Sementara itu, Chenle yang berada tak jauh di samping gadis itu yang kini tengah melakukan dribbling, hanya bisa memberikan tatapan bingung. Semakin Chenle mengamati wajahnya yang terlihat tidak asing, rasanya Chenle pernah bertemu dengan gadis itu. Tapi dimana?

"Dia siapa?" tanya Chenle yang kini mengarahkan atensinya pada Jisung yang juga terlihat kebingungan di pinggir lapangan. Dan dengan cepat Jisung mengedikkan bahunya pertanda bahwa ia juga tidak tahu.

Chenle menghela napasnya dan kemudian kembali mengarahkan atensinya pada gadis itu yang ternyata sudah berlari mendekati ring sembari melakukan dribbling. Hingga detik berikutnya, yang mengejutkan Chenle adalah gadis itu terlihat seperti seseorang yang pro ketika melompat sembari melempar bola basket ke dalam ring.

"Woah! Keren!"

Chenle tampak terkagum-kagum melihat penampilan gadis itu yang entah kenapa kini malah terlihat mempesona di matanya. Kedua mata Chenle bahkan tidak berkedip ketika gadis itu kembali melangkah mendekat ke arahnya sembari tersenyum cerah.

"Sepertinya kau harus banyak berlatih lagi," ucap gadis itu sembari menyerahkan kembali bola basket tersebut pada Chenle.

Dengan jarak yang cukup dekat, lama Chenle mengamati wajah gadis itu hingga akhirnya Chenle ingat dengan gadis yang ia dan Jisung selamatkan saat berada di kolam renang. Ya, gadis itu adalah Moon Heejoo. Hanya saja gadis itu terlihat berbeda dari yang terakhir kali Chenle lihat. Mungkin itulah sebabnya Chenle tidak langsung ingat ketika bertemu lagi dengan gadis itu di sini.

"Kau..."

"Aku ada urusan dulu sama Jisung. Bye!" ucap Haechan yang kemudian pergi setelah menepuk pelan bahu Chenle. Meninggalkan Chenle yang semakin bingung dengan perasaannya. Ah, tidak mungkin 'kan Chenle menyukai gadis itu? Seketika Chenle tergelak dengan pikirannya sendiri dan berakhir melanjutkan permainan basketnya sendiri.

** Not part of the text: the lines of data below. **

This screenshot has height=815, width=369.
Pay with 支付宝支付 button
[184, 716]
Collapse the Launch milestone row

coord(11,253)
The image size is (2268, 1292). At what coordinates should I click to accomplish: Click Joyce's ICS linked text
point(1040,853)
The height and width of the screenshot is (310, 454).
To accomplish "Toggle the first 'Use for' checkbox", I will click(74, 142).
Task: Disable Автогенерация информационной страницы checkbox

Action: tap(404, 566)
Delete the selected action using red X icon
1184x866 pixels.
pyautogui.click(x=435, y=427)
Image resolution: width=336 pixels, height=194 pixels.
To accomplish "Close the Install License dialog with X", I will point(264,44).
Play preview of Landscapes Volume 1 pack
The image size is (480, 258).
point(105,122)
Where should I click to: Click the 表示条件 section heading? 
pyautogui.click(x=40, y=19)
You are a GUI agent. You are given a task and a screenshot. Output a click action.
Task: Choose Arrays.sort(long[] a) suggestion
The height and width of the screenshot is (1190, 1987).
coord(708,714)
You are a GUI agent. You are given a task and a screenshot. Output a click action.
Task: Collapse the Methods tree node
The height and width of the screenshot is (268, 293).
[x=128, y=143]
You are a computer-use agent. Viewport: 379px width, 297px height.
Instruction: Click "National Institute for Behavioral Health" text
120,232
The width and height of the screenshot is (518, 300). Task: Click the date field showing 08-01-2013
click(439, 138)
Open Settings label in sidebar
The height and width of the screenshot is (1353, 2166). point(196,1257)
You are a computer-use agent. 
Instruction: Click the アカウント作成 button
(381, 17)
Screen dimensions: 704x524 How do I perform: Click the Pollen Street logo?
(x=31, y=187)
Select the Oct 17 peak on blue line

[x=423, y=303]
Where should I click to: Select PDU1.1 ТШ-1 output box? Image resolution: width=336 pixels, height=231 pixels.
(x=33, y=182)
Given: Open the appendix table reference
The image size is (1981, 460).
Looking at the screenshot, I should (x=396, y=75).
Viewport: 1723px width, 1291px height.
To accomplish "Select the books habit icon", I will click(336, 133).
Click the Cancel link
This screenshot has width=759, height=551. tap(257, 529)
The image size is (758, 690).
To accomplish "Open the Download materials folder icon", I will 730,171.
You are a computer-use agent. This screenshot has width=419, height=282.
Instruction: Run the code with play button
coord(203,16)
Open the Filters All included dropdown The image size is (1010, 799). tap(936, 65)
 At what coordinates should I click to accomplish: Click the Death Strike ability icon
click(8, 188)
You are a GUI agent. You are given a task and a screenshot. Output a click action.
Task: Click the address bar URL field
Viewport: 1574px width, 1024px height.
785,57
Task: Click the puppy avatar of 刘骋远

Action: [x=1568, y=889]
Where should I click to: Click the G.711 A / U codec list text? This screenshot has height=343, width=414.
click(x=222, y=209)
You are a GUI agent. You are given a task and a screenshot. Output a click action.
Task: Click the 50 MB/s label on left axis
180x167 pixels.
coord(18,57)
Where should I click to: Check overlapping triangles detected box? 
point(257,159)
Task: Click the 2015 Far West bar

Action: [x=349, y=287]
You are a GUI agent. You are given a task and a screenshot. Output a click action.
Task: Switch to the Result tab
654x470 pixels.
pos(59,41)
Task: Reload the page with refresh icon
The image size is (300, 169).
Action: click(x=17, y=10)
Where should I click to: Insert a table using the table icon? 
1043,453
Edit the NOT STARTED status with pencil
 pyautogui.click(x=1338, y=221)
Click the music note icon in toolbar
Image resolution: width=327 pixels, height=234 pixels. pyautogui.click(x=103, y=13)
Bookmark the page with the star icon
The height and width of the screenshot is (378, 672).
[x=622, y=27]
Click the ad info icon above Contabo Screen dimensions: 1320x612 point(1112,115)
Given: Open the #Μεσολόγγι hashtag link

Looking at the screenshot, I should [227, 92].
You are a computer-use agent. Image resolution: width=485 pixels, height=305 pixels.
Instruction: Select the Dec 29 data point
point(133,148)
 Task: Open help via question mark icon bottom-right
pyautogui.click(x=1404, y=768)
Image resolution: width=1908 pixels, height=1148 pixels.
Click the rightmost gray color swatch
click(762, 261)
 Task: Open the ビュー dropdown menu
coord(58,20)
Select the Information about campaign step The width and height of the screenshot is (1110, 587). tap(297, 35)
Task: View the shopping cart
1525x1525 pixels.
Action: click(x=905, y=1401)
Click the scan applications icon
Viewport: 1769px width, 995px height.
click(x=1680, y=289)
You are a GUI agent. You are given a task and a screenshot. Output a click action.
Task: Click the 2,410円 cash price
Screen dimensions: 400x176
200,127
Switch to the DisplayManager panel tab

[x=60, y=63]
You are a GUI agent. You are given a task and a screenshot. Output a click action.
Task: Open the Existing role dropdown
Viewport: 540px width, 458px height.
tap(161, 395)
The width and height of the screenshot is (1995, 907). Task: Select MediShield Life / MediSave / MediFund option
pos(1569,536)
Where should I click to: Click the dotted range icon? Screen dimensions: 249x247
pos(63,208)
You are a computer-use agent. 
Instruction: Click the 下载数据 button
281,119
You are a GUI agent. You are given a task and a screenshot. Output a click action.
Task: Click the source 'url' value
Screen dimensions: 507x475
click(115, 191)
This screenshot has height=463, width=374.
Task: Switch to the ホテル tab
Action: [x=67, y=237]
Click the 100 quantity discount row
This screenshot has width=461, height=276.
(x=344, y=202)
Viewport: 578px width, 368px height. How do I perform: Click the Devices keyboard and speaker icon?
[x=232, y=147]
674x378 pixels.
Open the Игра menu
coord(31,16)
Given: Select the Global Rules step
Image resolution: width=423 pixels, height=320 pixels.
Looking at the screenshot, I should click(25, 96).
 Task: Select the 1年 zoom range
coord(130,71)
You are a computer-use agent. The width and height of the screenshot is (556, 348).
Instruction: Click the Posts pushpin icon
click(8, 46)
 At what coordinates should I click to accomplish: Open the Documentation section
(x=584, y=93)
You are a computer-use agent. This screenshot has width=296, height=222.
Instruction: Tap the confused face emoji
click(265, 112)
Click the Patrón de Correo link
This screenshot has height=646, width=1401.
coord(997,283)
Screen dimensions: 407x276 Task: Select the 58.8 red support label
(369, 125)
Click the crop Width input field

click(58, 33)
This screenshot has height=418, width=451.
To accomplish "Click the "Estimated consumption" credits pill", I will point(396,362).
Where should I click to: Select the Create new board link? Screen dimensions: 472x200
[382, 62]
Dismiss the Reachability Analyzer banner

“Oi! Park Jisung!" panggil Haechan yang seketika membuat Jisung mengerutkan dahinya.

"Maaf, siapa ya?"

"Ini aku. Lee Haechan. Kau tidak ingat?"

"HAH?!"

"Iya. Kau tidak ingat?"

"LEE HAECHAN?" tanya Jisung sekali lagi. Saking tak percayanya dengan apa yang dilihatnya sekarang ini, Jisung sampai lupa untuk mengontrol suaranya. Chenle yang tengah sibuk dengan permainan solonya seketika berhenti dan menoleh.

“Oi! Jangan keras-keras. Nanti kedengeran sama yang lain gimana?" bisik Haechan yang segera menghampiri Jisung dan ikut duduk di samping pemuda itu. Tak lupa Haechan juga memberikan isyarat pada Chenle agar melanjutkan kembali permainannya. Sebab pemuda itu tampaknya tertarik dengan nama yang tak sengaja ia dengar.

Sedangkan Jisung, pemuda itu segera memberi jarak karena gadis itu duduk terlalu dekat dengannya. Detik berikutnya, Jisung mengamati lamat-lamat gadis yang ada di hadapannya itu.. Moon Hee Joo. Begitulah nama yang tercetak di seragam gadis itu. Namun gadis itu malah menyebutkan nama lain.

"Tunggu sebentar..." gumam Jisung yang masih fokus mengamati wajah gadis itu.

Sama seperti Chenle sebelumnya, Jisung juga tak menyadari jika gadis ini adalah gadis yang pernah mereka selamatkan sebelumnya. Sekarang Jisung mengerti kenapa hal itu bisa terjadi, penyebabnya adalah jiwa yang ada di dalam raga itu bukanlah yang sebenarnya. Tapi, bagaimana bisa?

"Lee Haechan? Sungguh?" tanya Jisung lagi dan Haechan segera menganggukkan kepalanya berulangkali.

Masih dengan tatapan tak percaya, Jisung menatapi Heejoo hingga membuat Haechan—si jiwa yang berada dalam raga itu risih.

"Kenapa kau menatapku seperti itu? Jangan bilang kau terpesona dengan paras Heejoo."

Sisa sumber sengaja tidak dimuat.